Assuredly, only one of a desperately unbalanced mind would have uttered such impious words; but in Oûman Mitsa̤'s grievous sorrow one finds some excuse, or at least an explanation of his distraught emotions; and doubtless it was thus that the Deific Ones regarded his strangely confused thoughts and utterances, for he was not smitten dead before the altar, or in any manner punished for his irreverent expressions which we know were extremely censurable.

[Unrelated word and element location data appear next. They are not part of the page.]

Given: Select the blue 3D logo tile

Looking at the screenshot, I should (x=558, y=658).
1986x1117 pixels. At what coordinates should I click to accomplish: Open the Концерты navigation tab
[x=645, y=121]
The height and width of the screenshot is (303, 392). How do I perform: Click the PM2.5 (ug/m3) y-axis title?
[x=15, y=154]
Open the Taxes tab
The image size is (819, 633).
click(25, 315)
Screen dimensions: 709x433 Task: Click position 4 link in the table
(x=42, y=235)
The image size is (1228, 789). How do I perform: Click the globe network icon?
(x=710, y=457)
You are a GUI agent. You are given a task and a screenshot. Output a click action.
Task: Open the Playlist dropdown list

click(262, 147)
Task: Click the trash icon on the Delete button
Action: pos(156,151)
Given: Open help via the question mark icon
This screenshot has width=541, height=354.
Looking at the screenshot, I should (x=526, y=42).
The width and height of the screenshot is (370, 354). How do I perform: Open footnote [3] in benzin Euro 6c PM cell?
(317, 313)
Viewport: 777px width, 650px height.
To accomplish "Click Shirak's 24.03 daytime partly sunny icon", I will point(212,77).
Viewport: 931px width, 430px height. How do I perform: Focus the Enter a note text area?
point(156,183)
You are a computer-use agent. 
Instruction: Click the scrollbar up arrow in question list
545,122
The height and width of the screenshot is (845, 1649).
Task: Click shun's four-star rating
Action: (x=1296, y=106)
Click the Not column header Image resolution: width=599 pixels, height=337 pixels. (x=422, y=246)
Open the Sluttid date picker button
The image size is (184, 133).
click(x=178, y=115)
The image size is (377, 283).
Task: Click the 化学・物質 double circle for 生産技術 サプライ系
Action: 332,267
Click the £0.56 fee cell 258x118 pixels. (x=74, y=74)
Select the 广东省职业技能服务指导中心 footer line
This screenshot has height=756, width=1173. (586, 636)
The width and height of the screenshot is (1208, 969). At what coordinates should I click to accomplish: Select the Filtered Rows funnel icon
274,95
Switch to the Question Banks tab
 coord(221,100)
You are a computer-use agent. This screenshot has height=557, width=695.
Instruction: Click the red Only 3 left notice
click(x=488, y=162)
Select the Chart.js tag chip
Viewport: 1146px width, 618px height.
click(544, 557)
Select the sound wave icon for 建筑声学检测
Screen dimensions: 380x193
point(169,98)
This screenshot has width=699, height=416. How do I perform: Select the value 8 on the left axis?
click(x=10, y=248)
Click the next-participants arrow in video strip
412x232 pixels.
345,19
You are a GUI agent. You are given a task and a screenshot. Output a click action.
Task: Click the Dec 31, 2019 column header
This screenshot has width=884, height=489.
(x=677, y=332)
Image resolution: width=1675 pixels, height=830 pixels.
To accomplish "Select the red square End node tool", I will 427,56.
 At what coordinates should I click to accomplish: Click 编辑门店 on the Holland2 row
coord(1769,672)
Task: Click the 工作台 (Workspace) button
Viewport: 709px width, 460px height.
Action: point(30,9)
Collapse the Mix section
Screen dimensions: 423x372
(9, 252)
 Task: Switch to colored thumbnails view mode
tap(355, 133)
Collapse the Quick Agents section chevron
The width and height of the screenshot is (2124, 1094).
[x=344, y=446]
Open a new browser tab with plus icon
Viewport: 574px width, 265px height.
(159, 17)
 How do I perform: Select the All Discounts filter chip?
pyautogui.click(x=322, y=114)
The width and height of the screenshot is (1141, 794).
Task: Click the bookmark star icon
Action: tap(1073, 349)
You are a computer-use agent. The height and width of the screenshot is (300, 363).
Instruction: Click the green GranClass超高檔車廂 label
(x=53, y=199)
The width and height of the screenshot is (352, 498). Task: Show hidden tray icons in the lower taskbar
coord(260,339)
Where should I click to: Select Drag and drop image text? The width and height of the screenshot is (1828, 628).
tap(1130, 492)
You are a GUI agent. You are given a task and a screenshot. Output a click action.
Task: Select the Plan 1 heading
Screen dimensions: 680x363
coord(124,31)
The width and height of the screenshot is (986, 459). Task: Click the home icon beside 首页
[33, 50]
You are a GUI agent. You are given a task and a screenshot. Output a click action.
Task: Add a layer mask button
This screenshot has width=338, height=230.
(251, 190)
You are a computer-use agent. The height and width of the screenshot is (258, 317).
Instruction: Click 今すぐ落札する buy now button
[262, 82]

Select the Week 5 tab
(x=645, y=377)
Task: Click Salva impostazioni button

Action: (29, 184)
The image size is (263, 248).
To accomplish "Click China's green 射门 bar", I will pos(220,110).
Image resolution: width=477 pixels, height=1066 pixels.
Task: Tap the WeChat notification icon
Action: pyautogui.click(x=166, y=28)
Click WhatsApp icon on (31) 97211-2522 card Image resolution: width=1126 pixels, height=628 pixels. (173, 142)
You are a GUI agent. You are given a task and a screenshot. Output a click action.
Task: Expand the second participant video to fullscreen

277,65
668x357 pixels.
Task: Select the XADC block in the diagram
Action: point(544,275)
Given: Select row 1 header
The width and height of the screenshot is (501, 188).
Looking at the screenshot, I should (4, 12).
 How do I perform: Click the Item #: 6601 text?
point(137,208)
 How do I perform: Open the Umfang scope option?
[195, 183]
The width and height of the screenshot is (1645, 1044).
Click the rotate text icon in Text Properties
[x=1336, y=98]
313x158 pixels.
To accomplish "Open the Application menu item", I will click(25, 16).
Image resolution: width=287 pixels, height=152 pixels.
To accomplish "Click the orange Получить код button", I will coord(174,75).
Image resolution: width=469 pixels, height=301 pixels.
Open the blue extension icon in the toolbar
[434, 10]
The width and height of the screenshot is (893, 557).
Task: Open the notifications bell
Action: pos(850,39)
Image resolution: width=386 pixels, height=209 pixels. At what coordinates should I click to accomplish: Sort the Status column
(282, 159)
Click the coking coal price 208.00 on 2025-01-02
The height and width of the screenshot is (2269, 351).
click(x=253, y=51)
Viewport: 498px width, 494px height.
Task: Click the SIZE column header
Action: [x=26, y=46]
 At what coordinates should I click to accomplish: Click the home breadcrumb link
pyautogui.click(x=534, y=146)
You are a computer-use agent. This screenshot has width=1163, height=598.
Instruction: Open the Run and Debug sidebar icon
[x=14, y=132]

It would seem that he anticipated some sort of retributive punishment, for after this amazing outburst, in reverent and submissive tones, he prayed: "Thou who knowest all things knowest my thoughts. Do with me as it may please thee, for whether I may yet a while live or instantly may go into the Silence, I care not. I am Thy child out of Thyself: Thou hast created me. I am life of Thy life, and sometimes in my mind there is a thought that at death I may return to Thee, Who will not destroy a part of Thyself. If I sin in questioning the accepted interpretations of Thy holy writings, I pray Thee be patient with me, who desire to be righteous in all my thoughts and deeds. Thou knowest that in these later days many of the high priests serving in Thy temples have grown arrogant and exacting to an oppressive degree; and I offer Thee my grateful praise that in the latest revelation of Thy love Thou hast rebuked those whose misguided zeal and unrighteous self-seeking incited in them a desire to render Thy children entirely subservient to their perverted will, even needlessly depriving parents of their dearest possession, the children Thou didst give into their keeping. For this inexpressibly beneficent revelation of Thy will, I, one of the humblest of Thy children, adore Thee, and offer for Thy service all that I have and am. I entreat Thee, O Thou Mighty One, that Thou mayst so direct my ways that the remaining days of my life may be devoted to righting the wrongs of those who are oppressed and assisting the weakness of those unable to sustain themselves; for thus, in serving Thy children, I shall serve Thee."

Then, with lowly bowed head, he fervently murmured: "Ra̤û, Ra̤û, Ra̤û," and turning from the altar passed from the room and to the lower floor to summon the keeper and attendants, who in amazement and some trepidation hastened to welcome and to receive instructions from the long absent and beloved Oûman Mitsa̤.